Please answer from the forum thread below: which event does Tha Criddler say he couldn't get up to?

+++ SELECTED EXTRACT +++

# Today I was NUKED!



## Tha Criddler (Jul 26, 2007)

howland1998 brought the house down with this devastating hit.
I couldn't get up the the Cigarfest so he brought it do my door. 
Insane hit sir I couldn't be more humbled.
Thanks.


----------



## CGAR Girl-cl (Apr 11, 2008)

niiiiiiiiice. WTG howland!


----------



## cooljcadetman (Jan 8, 2008)

WOW! veeerrrry Nice!


----------



## Paint (Mar 1, 2008)

WOW what a nice gift to send..


----------



## svb (Jan 12, 2008)

Superb sir!


----------



## sofaman (Jun 20, 2007)

Great work Gerry!!!


----------



## m69c44 (Nov 5, 2007)

Great Hit:dribble::dribble::dribble::dribble:


----------



## JoeyBear (Jul 31, 2007)

Gerry is a crazy bastid sometimes!! Nice score


----------



## LkyLindy (Feb 1, 2008)

Wow-
you'd think Gerry had enough for a B&M are something


----------



## smokem-cl (Aug 16, 2007)

Sweet! and a hell of a nice thing to do for a BOTL...insert claping hands here...


----------



## smokinj (Jan 16, 2008)

*Super Duper Hit!!*


----------



## eggwhites (Apr 20, 2008)

+++ DATA +++

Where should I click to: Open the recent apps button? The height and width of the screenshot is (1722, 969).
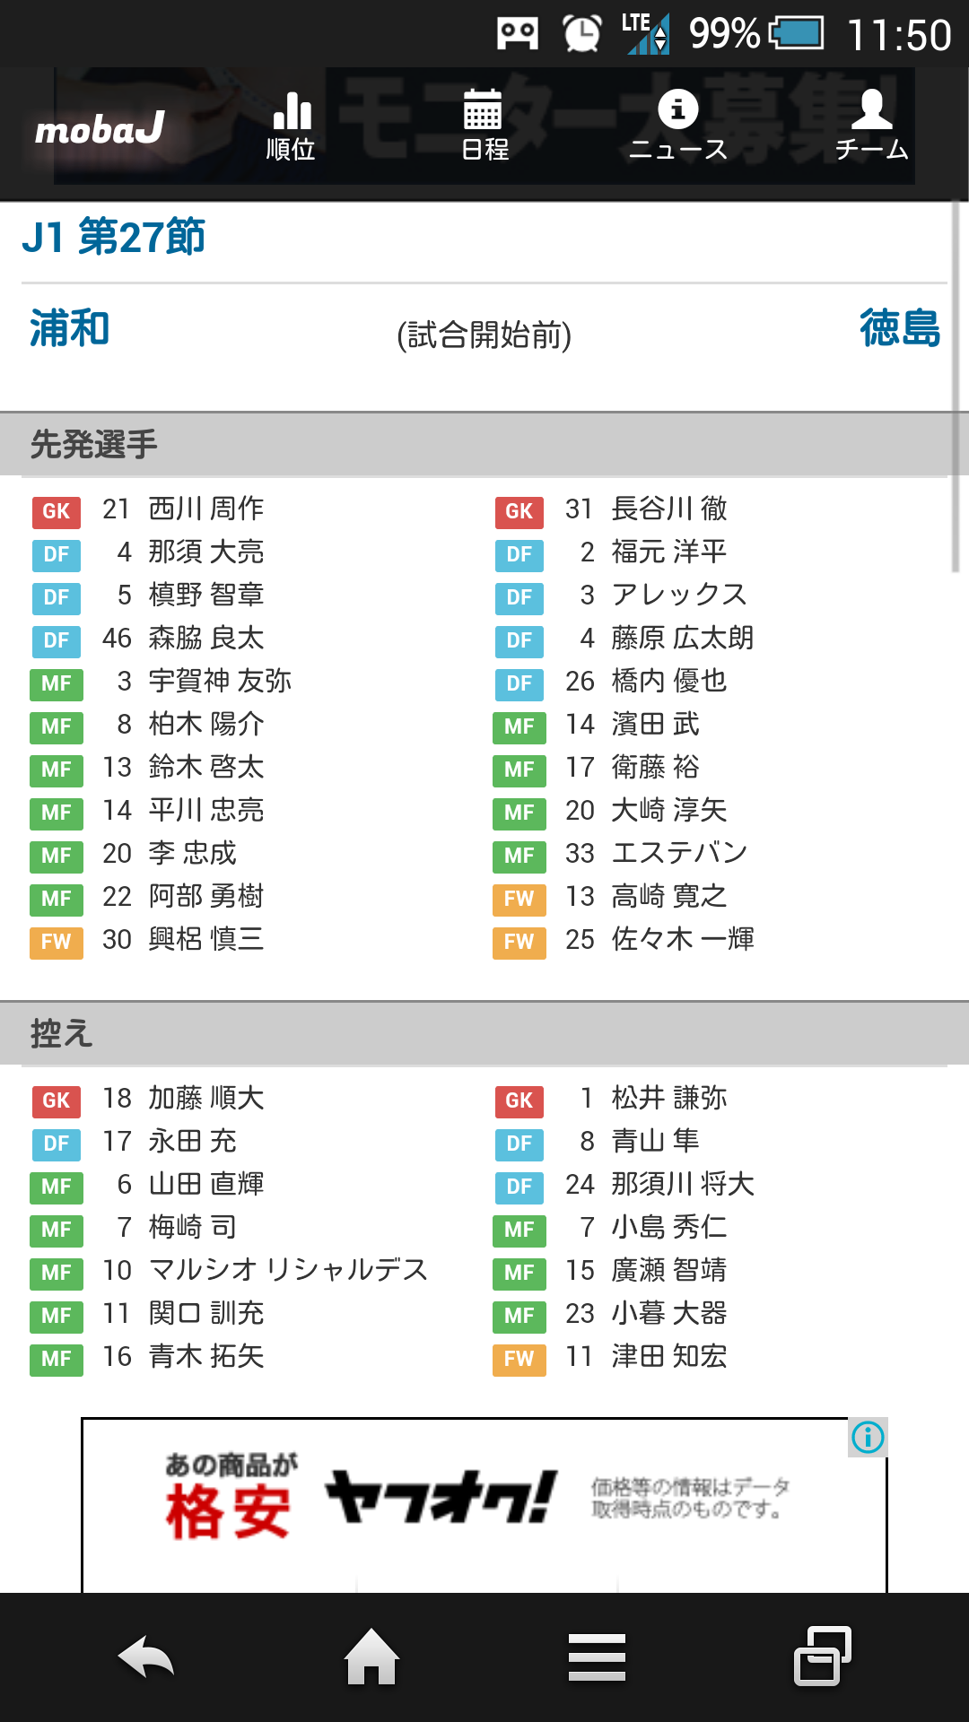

+++

- [EXERCISE OUTPUT]
The Cigarfest.